Exercise text |
==========

After three elections in less than a year changed neither Israel’s prime minister or the generally conservative and religious makeup of its government, Israeli voters head back to the ballot box on Tuesday for yet another referendum on Benjamin Netanyahu’s leadership.
This time, Netanyahu’s handling of the coronavirus pandemic will be a central issue, and the campaign’s final polls, published on Friday, suggest the results of this unprecedented fourth election may well be the same: Netanyahu eking out a razor-thin margin to form a weak coalition.
According to recent polls, the percentage of those who still haven’t made up their mind is higher than in previous elections. A channel 12 poll showed 10% of Israelis remain undecided, which translates into 12 seats. Another poll indicated that at least 36% will make their preferred choice on Election Day.
Join the conversation: Jacob Kornbluh, the Forward’s senior politics reporter, Yossi Klein Halevi of the Shalom Hartman Institute, Tamar Hermann of the Israeli Democracy Institute and Jay Ruderman of the Ruderman Foundation talk about these and other political scenarios. Monday, March 22 at 2 p.m. ET. Sign up here.

==========

Data supplied |
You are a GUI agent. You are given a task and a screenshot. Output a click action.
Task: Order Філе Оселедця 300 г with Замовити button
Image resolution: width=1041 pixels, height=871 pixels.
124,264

==========

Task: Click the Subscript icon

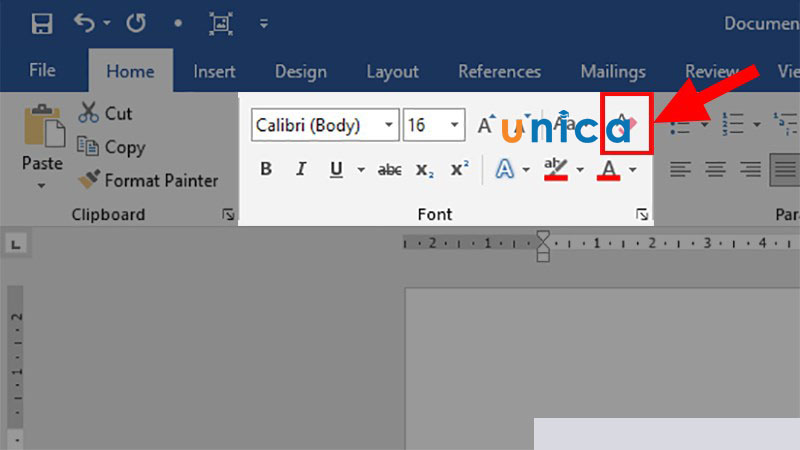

==========

What this exercise asks |
#1 Name each person the article on Israel's fourth election lists as taking part in the conversation, and give the organization the article links to each.
#2 Continue the article on Israel's fourth election, starting after its final sentence, "Sign up here."

Per-task answers |
#1
- Jacob Kornbluh: the Forward (senior politics reporter)
- Yossi Klein Halevi: the Shalom Hartman Institute
- Tamar Hermann: the Israeli Democracy Institute
- Jay Ruderman: the Ruderman Foundation

#2
For those wondering why after becoming Israel’s longest-serving prime minister in Israel’s history in 2019, Netanyahu is gambling again with his fate, the answer is: It’s personal.
Netanyahu signed a power-sharing deal last spring with his chief rival, Gen. Benny Gantz in the early weeks of coronavirus outbreak. From that moment, he has taken every possible step to push off his departure date, which was agreed upon for November of 2021. It wasn’t his dream government — the justice ministry was headed by a member of Gantz’s Blue and White Partywho stood firm against Netanyahu’s attempts to stall his corruption trial and curtail the power of the attorney general and Israel’s Supreme Court.
Netanyahu did not want to break the deal, which provided for the leader of the other party to immediately become prime minister. So he found a loophole — the scenario in which the Knesset would dissolve itself due to the failure of passing a budget.
That allowed Netanyahu to remain as the incumbent prime minister during the elections.
Infighting over the government’s agenda and a dispute over the budget led to the collapse of the national unity government last December. In the months since, Israel has become the world’s leader in vaccinating its citizens against COVID-19, a prime plank of Netanyahu’s campaign for reelection.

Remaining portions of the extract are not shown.